[[ Excerpt provided, beginning ]]

Thanks to the “genius” of Karl Rove and the Republican propaganda
machine, the sexually sick have been politicized, republicanized, and
neoconed. War and hate-propaganda appeals to those who have wounds that
never heal because it offers them a Final Solution to their suffering.
Not having the courage to improve their own miserable lives, many are
drawn to the indirect and coded Republican strategy of social suicide,
called the War On Terror, which is nothing but a detour to one’s own
death via the death of everyone. The War On Terror must be understood,
at its source, as a war against the true self, whose core is Eros, and
it can only be won (in a morbid way) through Exterminism.
Not everyone in the GOP is sexually sick, some are ignorant, while
others are too rich to care or think. Nor are sick people only in the
Republican Party, or in the Churches, but the Party has become a
gathering place for ideologues, with the sickest of the sick as
leaders, who are determined to achieve the impossible goal of
self-conquest at all costs. 11/2, 2004 (not 9/11, 2001) was a critical
threshold in American history, the day that self-destructive people
consolidated and expanded control over the lives of everyone.
In response, Democrats, Greens, Socialists, Communitarians, and
everyone above Republicans on the evolutionary scale of consciousness
should form a coalition of the politically awake with a dual strategy:
1) we need to develop and practice a politics of emergency (electoral
politics, petitions, demonstrations, educational films, political
conversations, and other acts of resistance) that stops, or
significantly slows down, the Republican Party agenda, and 2) we need
to articulate and practice a long-range visionary agenda that
transcends Party politics.

[[ Excerpt provided, end ]]
[[ Excerpted data, beginning ]]

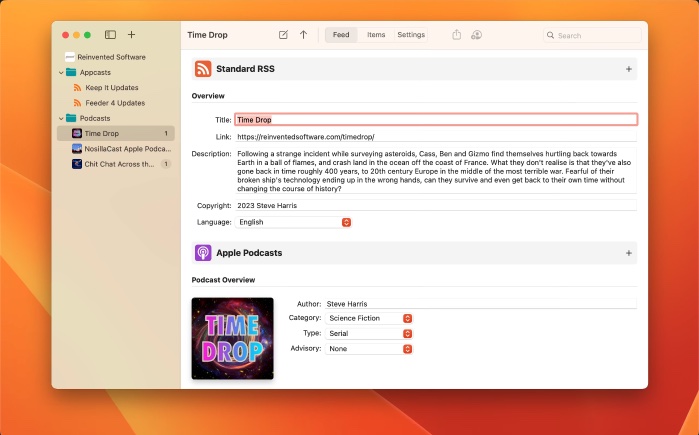Open the account icon in the toolbar

pos(476,35)
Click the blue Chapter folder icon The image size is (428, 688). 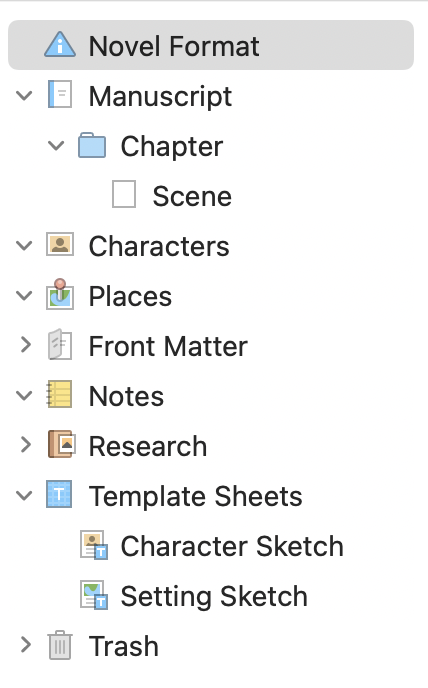[92, 145]
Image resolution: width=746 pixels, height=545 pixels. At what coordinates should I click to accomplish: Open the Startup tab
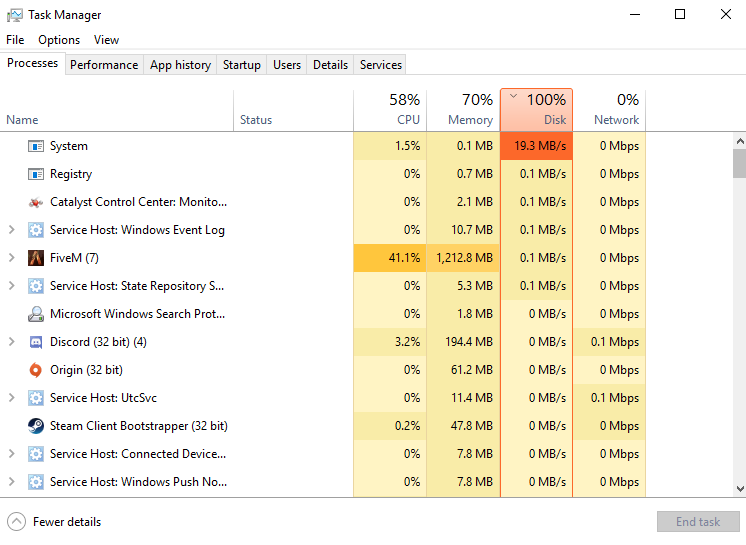pos(241,65)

[[ Excerpted data, end ]]

To do:
(a) According to the excerpt, what date marked a critical threshold in American history?
(b) Reproduce everything in the excerpt from "Thanks to the" down to "to their suffering.".

Answers in order:
(a) 11/2, 2004

(b)
Thanks to the “genius” of Karl Rove and the Republican propaganda
machine, the sexually sick have been politicized, republicanized, and
neoconed. War and hate-propaganda appeals to those who have wounds that
never heal because it offers them a Final Solution to their suffering.